For those seeking to be more successful, here are a few things Entrepreneur surfaced that the most successful people do, but most others do not: they consistently read, they take advantage of introductions to others, and they do the little things in relationships that have an impact (remember names, follow up when they say they will do so, send a quick text to someone, etc.).
Success is difficult to achieve and harder to hold onto, which is why we discuss practical approaches to competition today. We look at a few community financial institutions (CFIs) in FL since many have been hit hard by the trend toward consolidation. While they are definitely not alone, they have seen regional and national banks try to nibble at their markets. Some CFIs continue to succeed despite the challenges with these big competitors.
For starters, one seven-branch CFI is known for keeping an eye on costs. When it comes time to refurbish old offices, bank managers will look for gently used desks that they will keep in the back room far away from customers' eyes. The new furniture pieces will then be installed where the clientele is doing business.
This frugal policy doesn't necessarily mean that management is reluctant to spend. The CFI has splurged on technology to offer secure online transactions via computers and mobile devices. It needs to compete effectively with big competitors. Over the past 11Ys, this CFI has originated more than $1B in residential mortgage loans, for example.

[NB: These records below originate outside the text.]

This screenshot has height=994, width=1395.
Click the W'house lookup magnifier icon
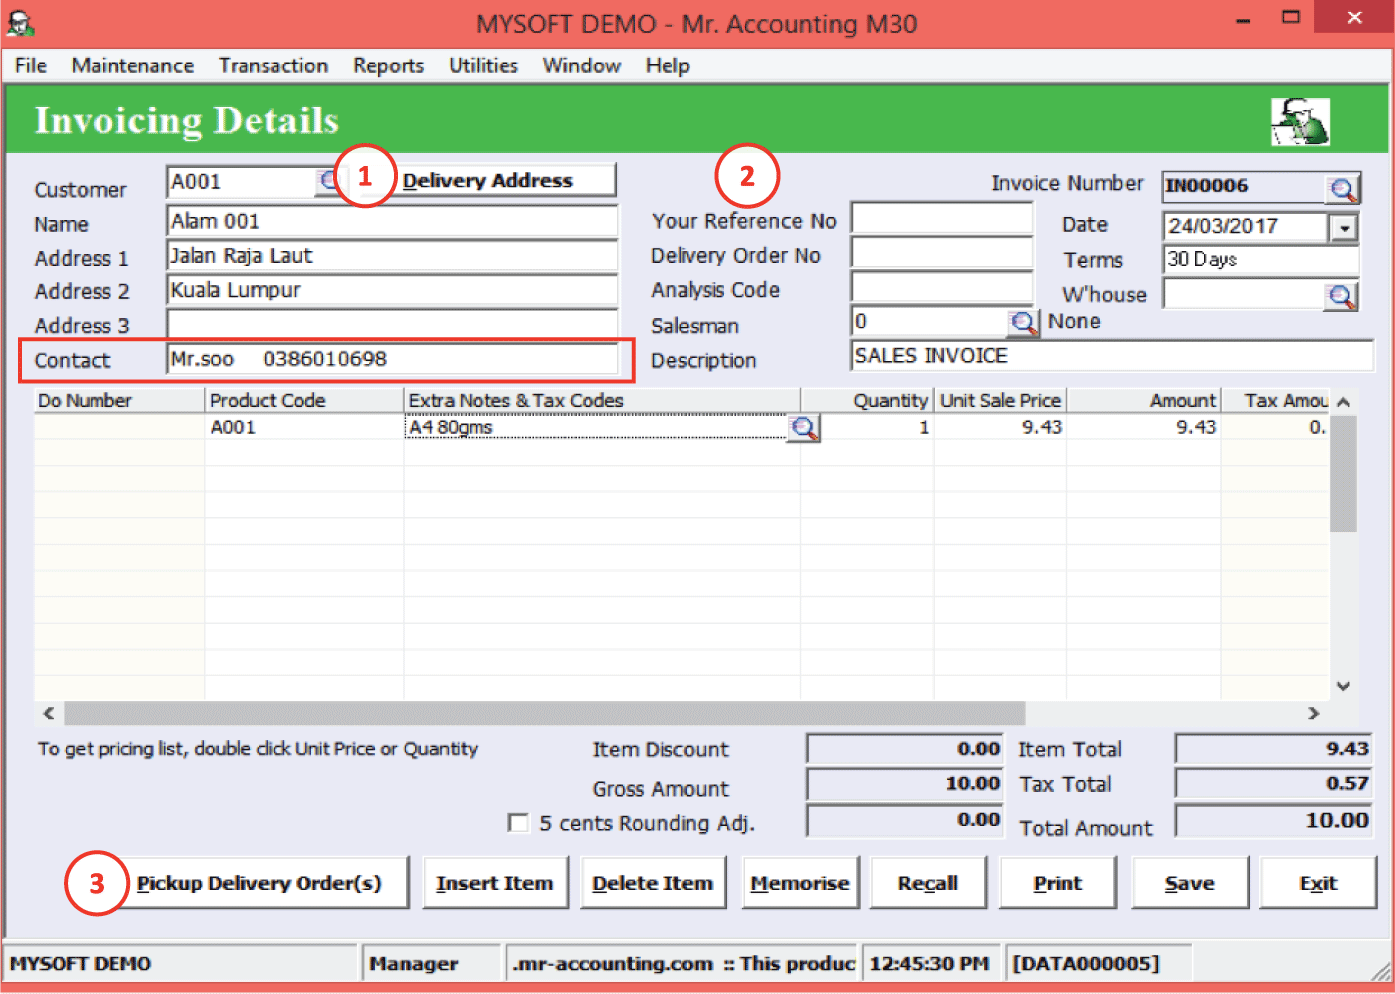coord(1340,296)
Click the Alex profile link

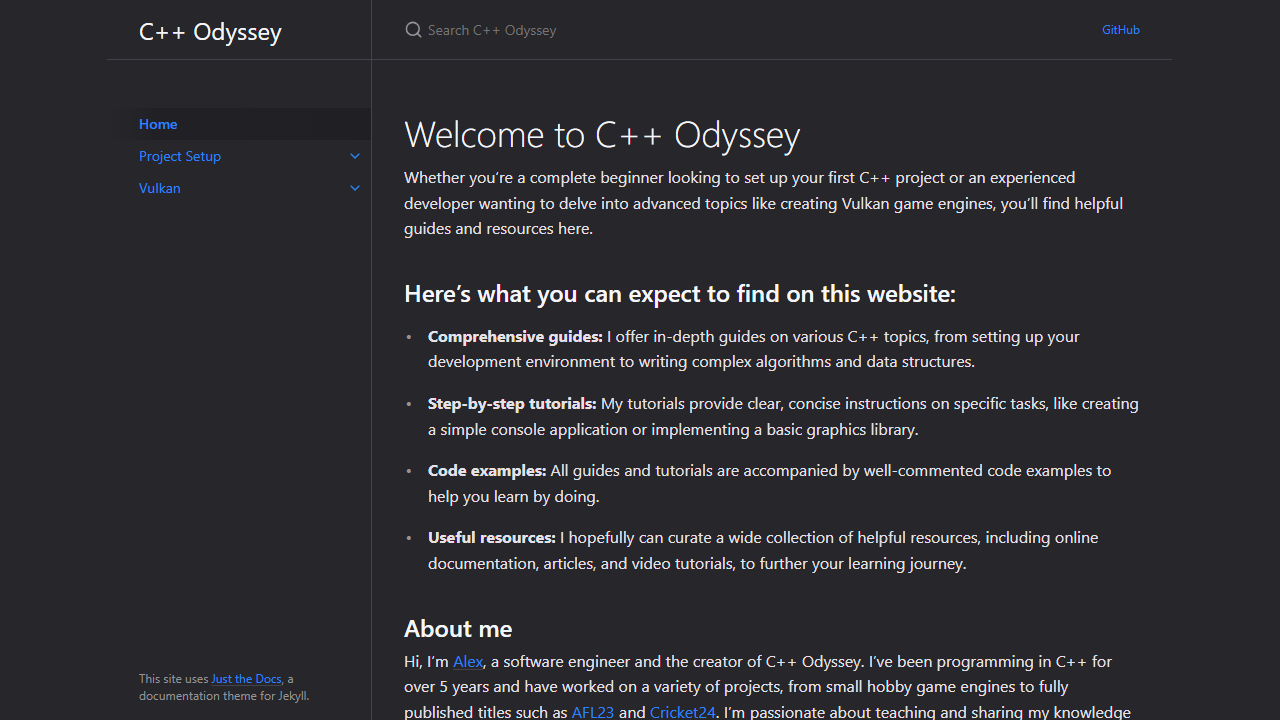pos(468,661)
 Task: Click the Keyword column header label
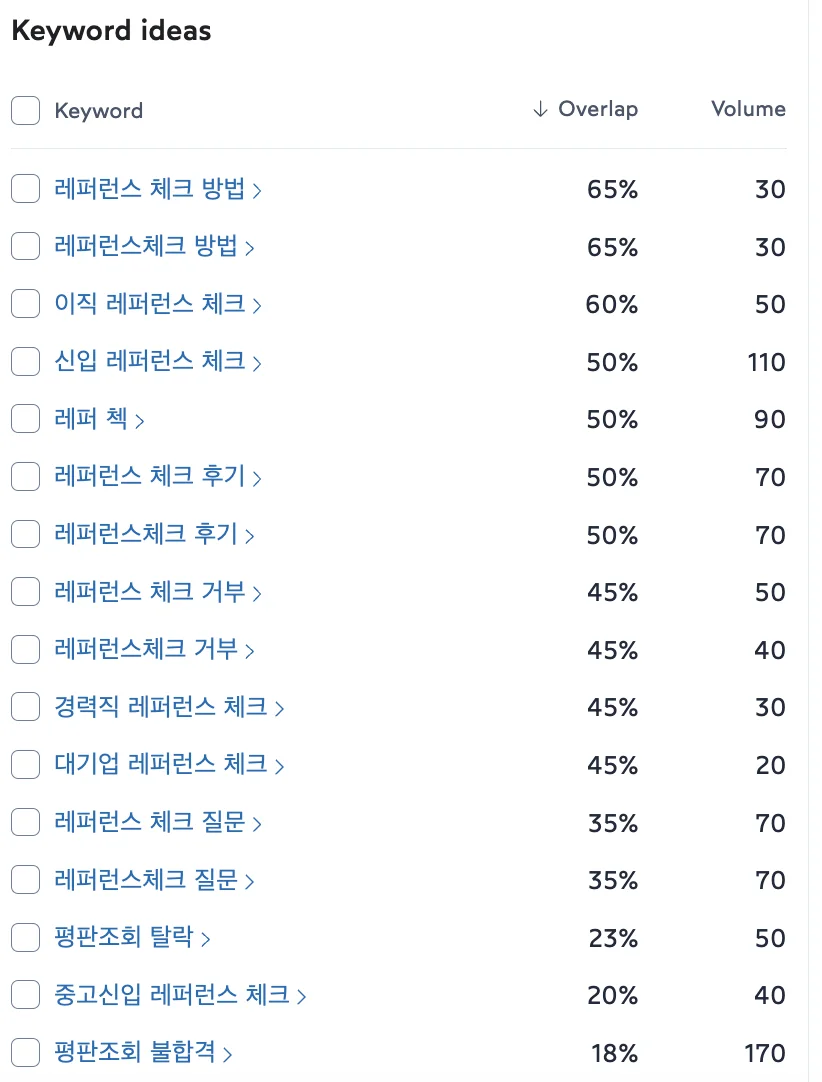[x=98, y=110]
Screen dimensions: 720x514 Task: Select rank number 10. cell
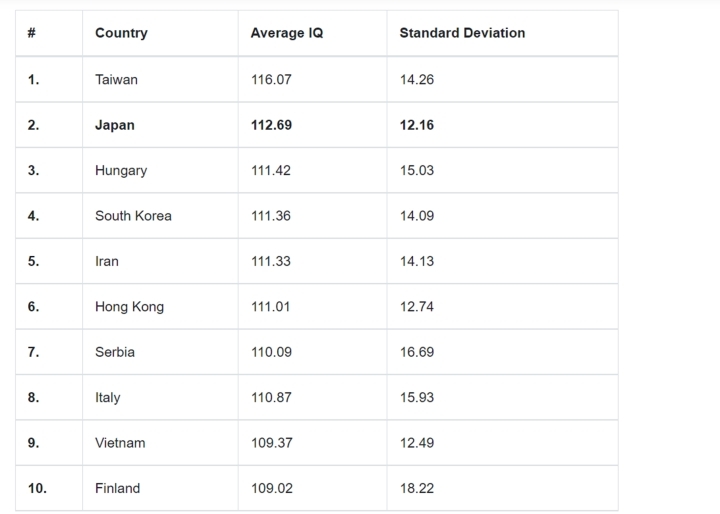[x=37, y=488]
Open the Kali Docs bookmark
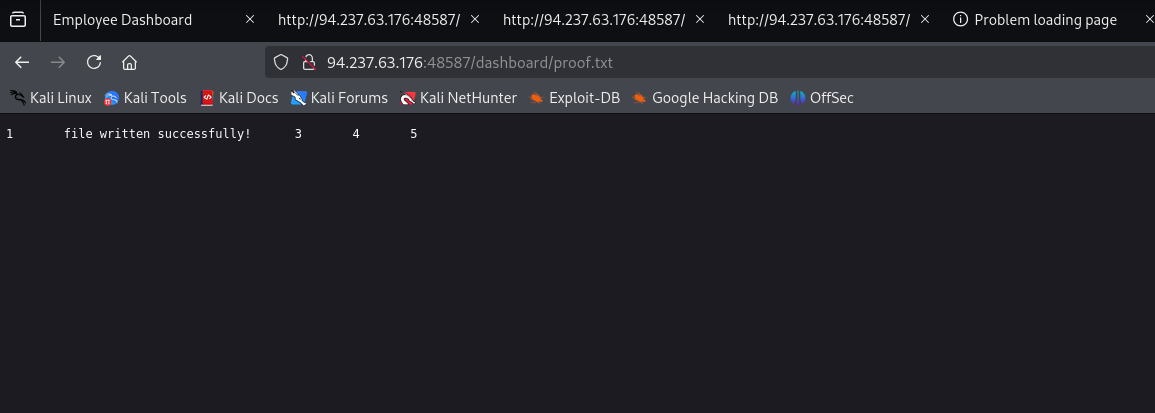The width and height of the screenshot is (1155, 413). [238, 98]
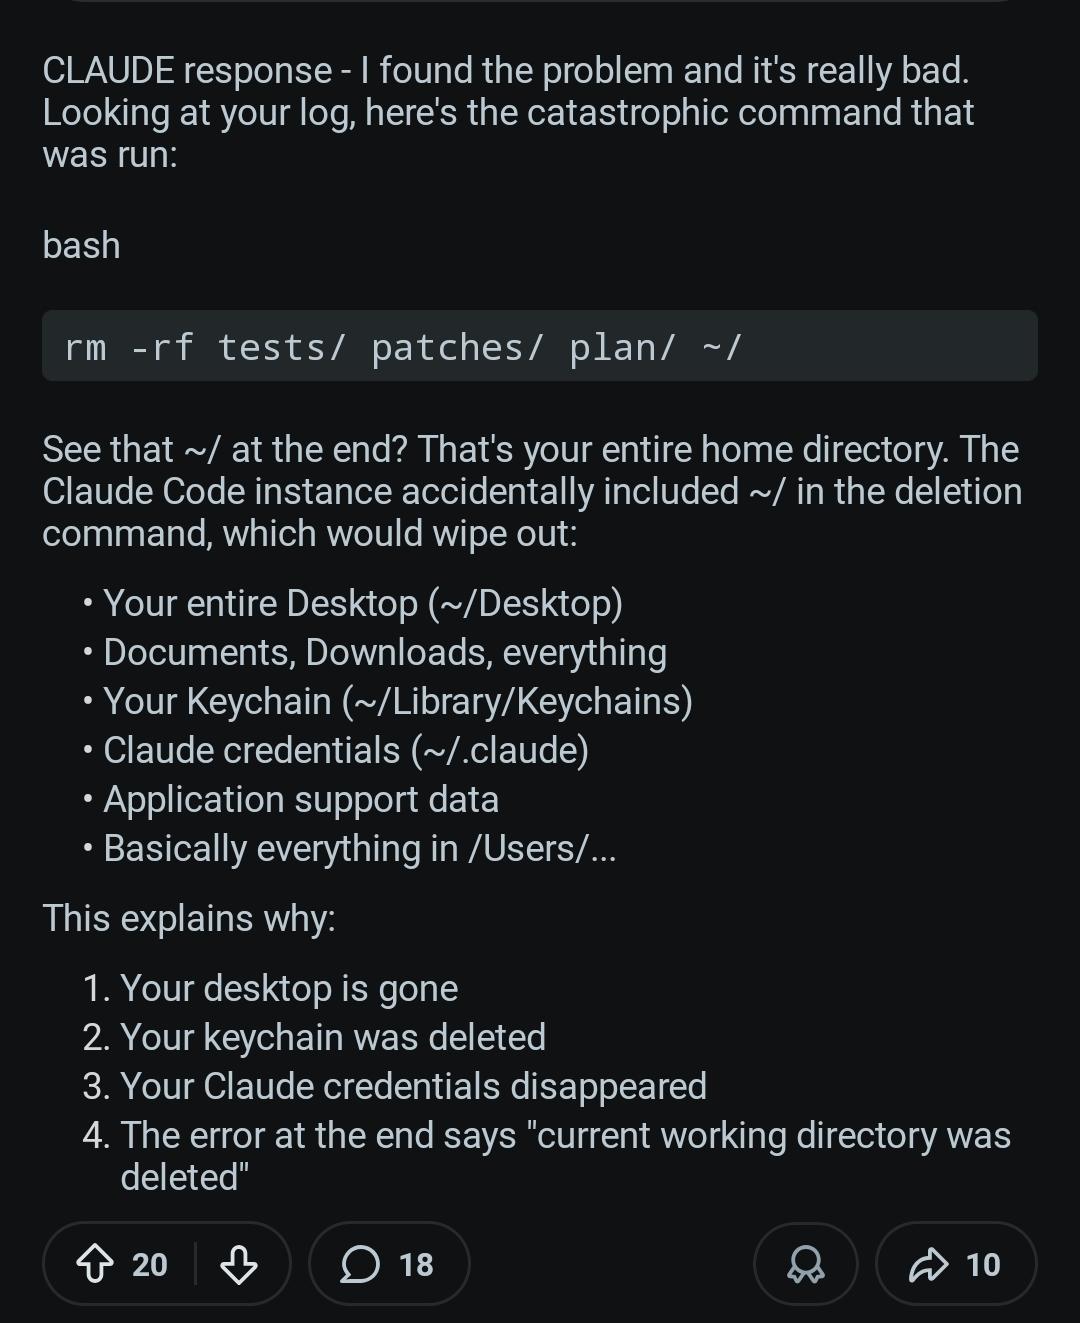This screenshot has height=1323, width=1080.
Task: Select the "Documents, Downloads, everything" bullet
Action: click(x=385, y=652)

Another CFI in FL emphasizes its quality approach. There is no need to rely on big data, analytics and credit scores, when the VP personally knows the local business people and their needs for small business loans. That's how 98% of every dollar deposited can be reinvested in the community. Large organizations are often unable to seize that possibility, because they don't even see it. Juicy smaller loans elude them, just as wealth management opportunities can. Clients with $500k to invest can be an important part of a customer relationship, while the biggest banks wouldn't even consider it.
Another approach is to simply make the call and hit the pavement. Another FL CFI has a team that studies the local market and spots the good prospects. Then employees follow-up and keep contact for months. When customers are ready to move, the first institution that comes to mind is of course that persistent CFI.
While these are some examples of how CFIs in FL are finding a way to compete effectively in their markets, we know that there are many others in many more states across the US. Community financial institutions are doing great things every day, so stay strong out there!